Mr Naimi said the kingdom would pump at or above that level for the rest of the year if there was demand from its customers.
"For the remainder of this year, Saudi Arabia is prepared and willing to produce additional barrels of crude oil above and beyond the 9.7 million barrels per day which we plan to produce during the month of July," Mr Naimi the meeting of oil producer and consumer countries.
For the longer term, Naimi said Saudi Arabia could increase its available capacity by an extra 2.5 million bpd above a current plan to reach 12.5 million bpd by the end of next year.
"We have identified a series of future crude oil mega-increments totalling another 2.5 million barrels per day of capacity that could be built if and when crude oil demand warrant their development," Mr Naimi said.
Saudi Arabia called the unprecedented meeting of producers and consumers in response to record moves on the oil market.

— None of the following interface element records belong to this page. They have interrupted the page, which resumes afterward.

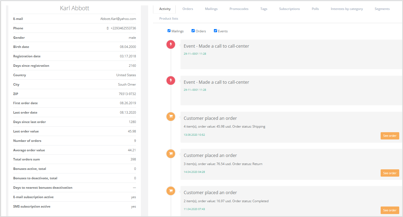The width and height of the screenshot is (403, 217).
Task: Select the Tags tab
Action: [264, 9]
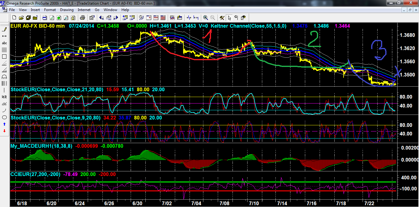Activate the pointer arrow cursor tool
This screenshot has height=207, width=419.
pyautogui.click(x=229, y=18)
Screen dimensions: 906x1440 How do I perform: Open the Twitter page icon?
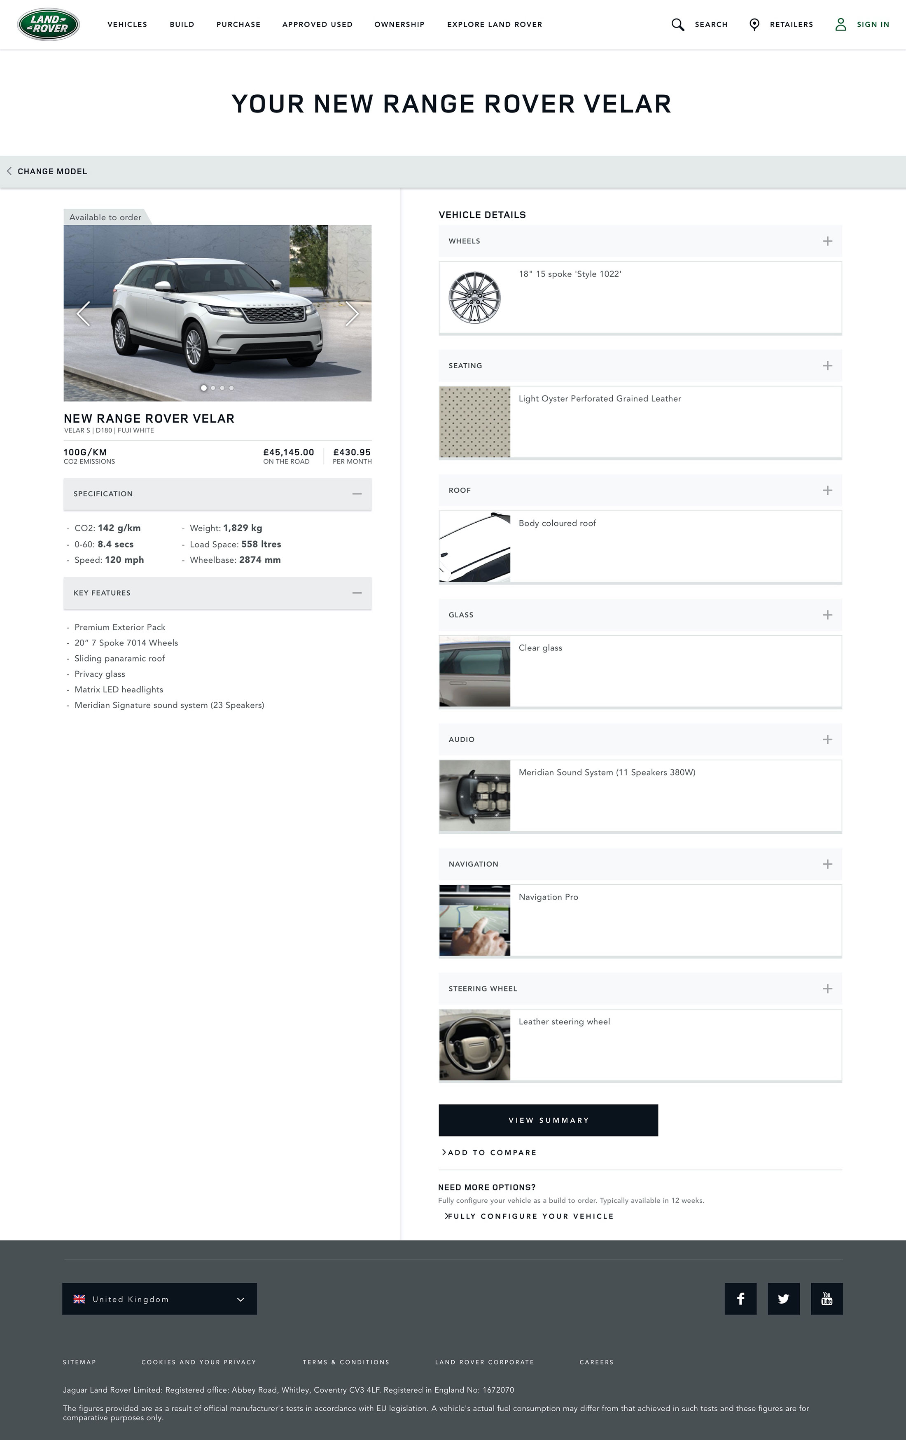tap(783, 1298)
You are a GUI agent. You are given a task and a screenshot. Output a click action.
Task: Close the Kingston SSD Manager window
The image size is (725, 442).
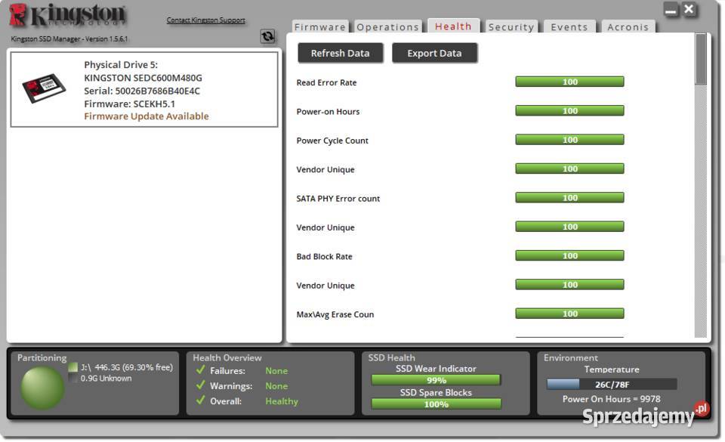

Oil prices have hit a peak of nearly $140 a barrel and rose by almost $11 in a single trading session early this month, a jump Mr Naimi said was driven by factors other than supply and demand.
"A simplistic focus on supply expansion is therefore unlikely to tame the current price behaviour," he said.
Apart from the short-term supply-demand balance, investors have bought into futures markets because they believe oil supplies will be under strain for the foreseeable future.
Mr Naimi said such long-term fears were "badly misplaced" and that the world had enough oil resources to meet demand for "many, many decades to come".
The minister also said Saudi Arabia would invest $129 billion in the energy sector in the next five years, spanning the upstream and downstream sectors both at home and abroad.